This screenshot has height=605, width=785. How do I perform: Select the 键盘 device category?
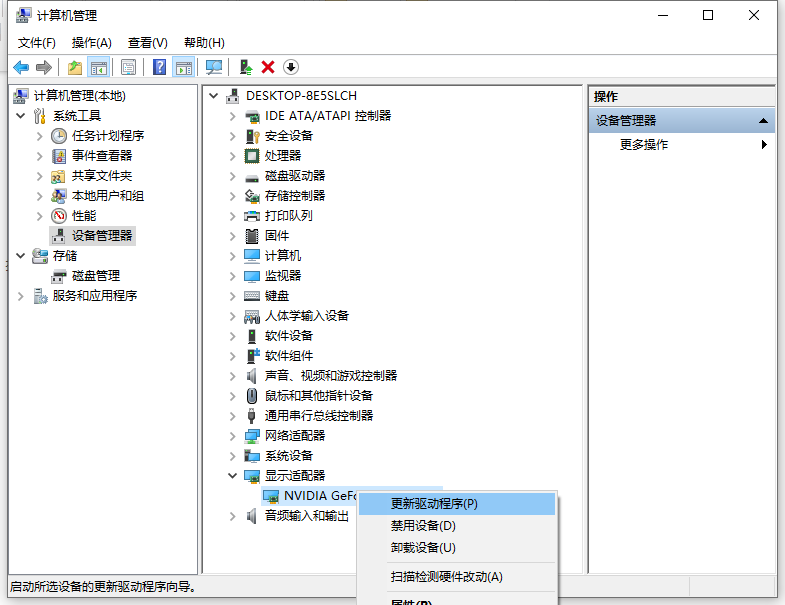click(277, 296)
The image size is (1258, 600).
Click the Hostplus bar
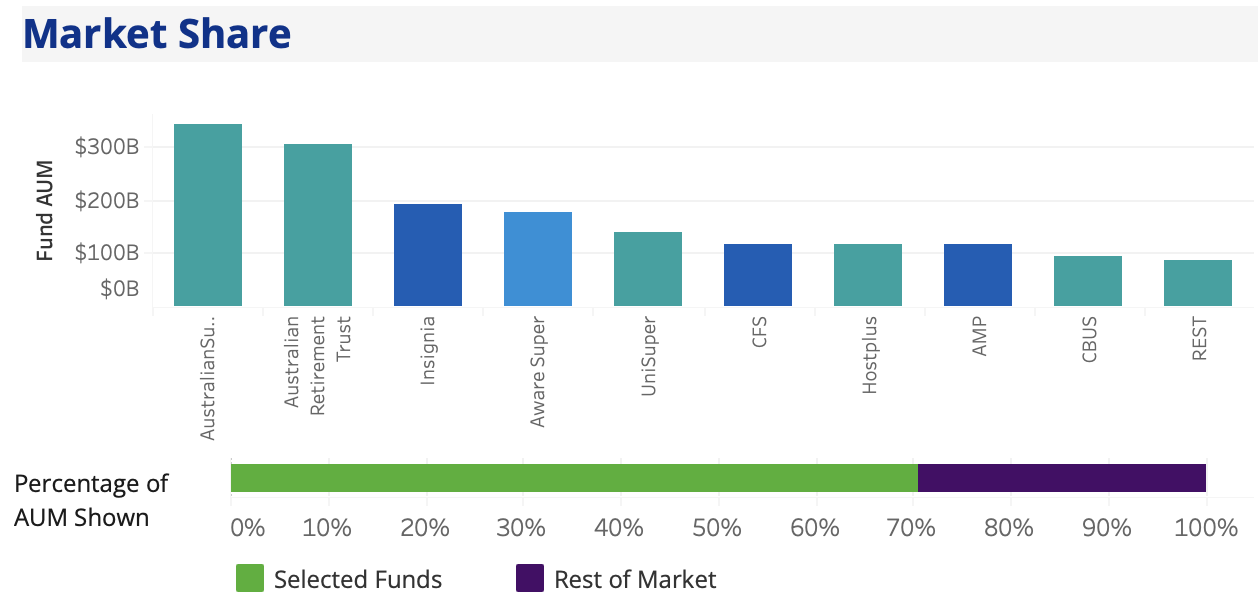point(868,275)
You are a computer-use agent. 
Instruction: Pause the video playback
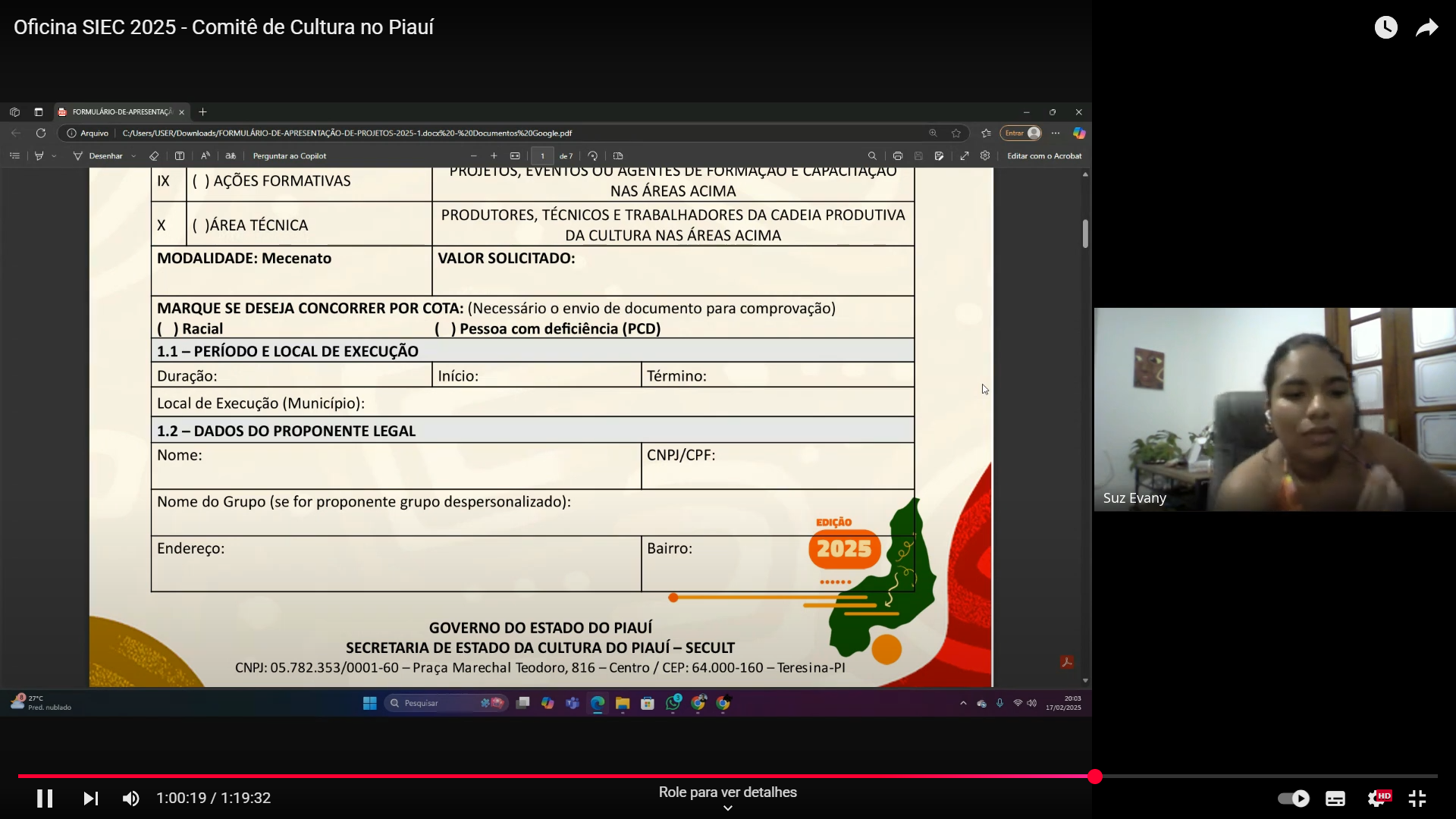[45, 798]
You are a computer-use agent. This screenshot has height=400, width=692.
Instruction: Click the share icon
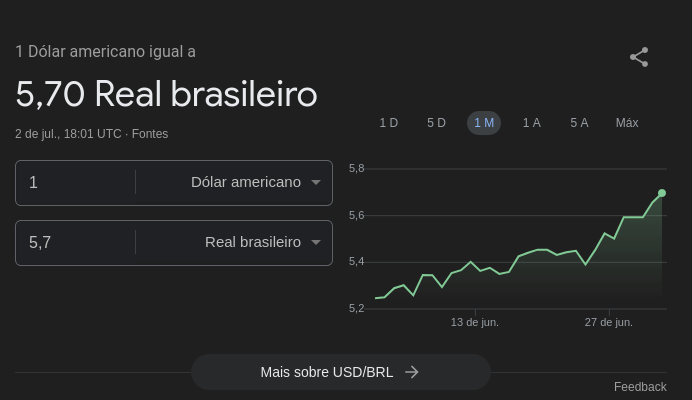[x=639, y=57]
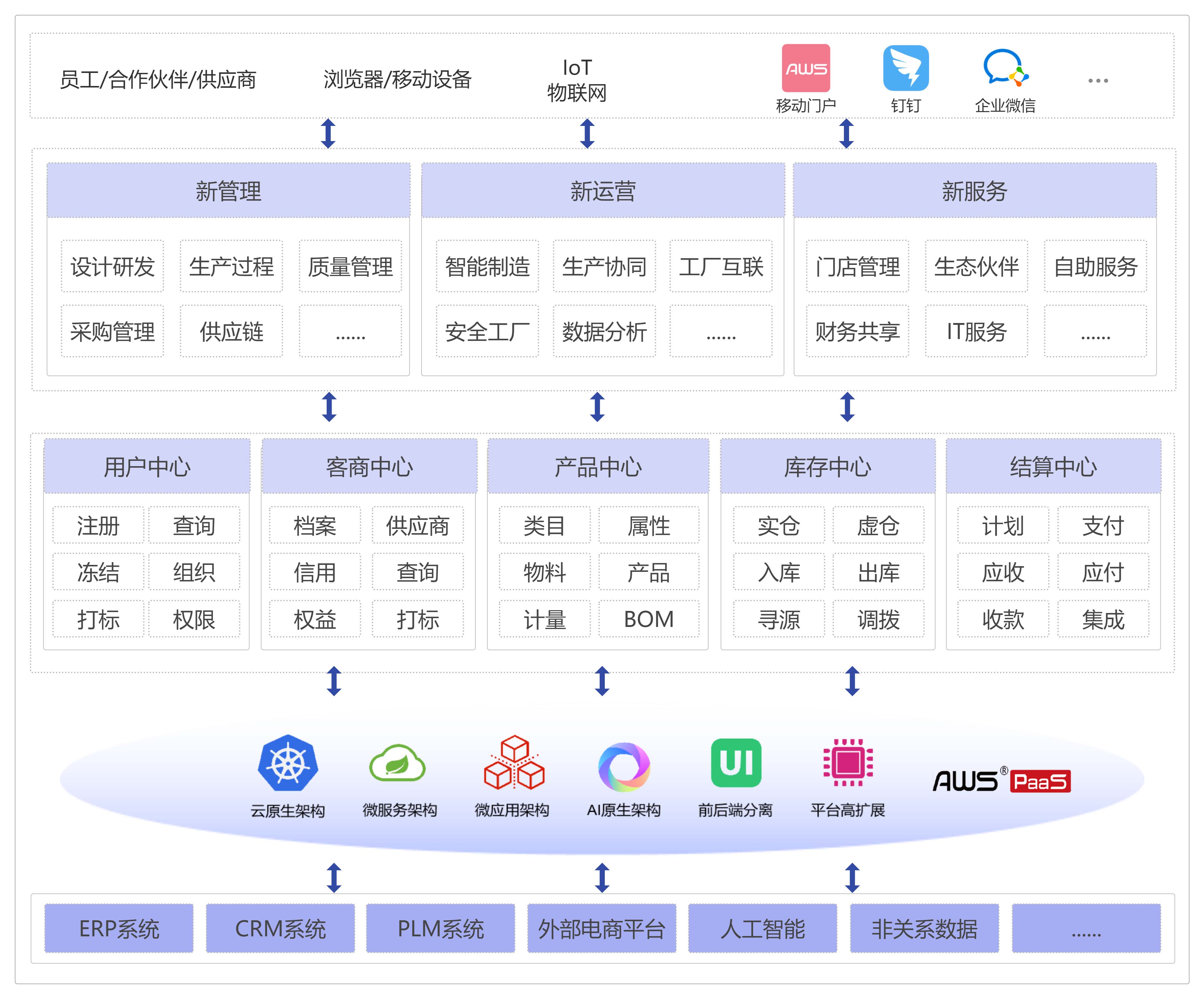Select the 云原生架构 Kubernetes icon
This screenshot has height=999, width=1204.
[x=288, y=763]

## Given instruction
Copy out the rows word for word, from the line containing "You are a computer-use agent. This" through the last row, leaving out the pictures.

## Reply
You are a computer-use agent. This screenshot has height=400, width=692.
Instruction: Click the share icon
[x=639, y=57]
Select the 云原生架构 Kubernetes icon
This screenshot has height=999, width=1204.
[x=288, y=763]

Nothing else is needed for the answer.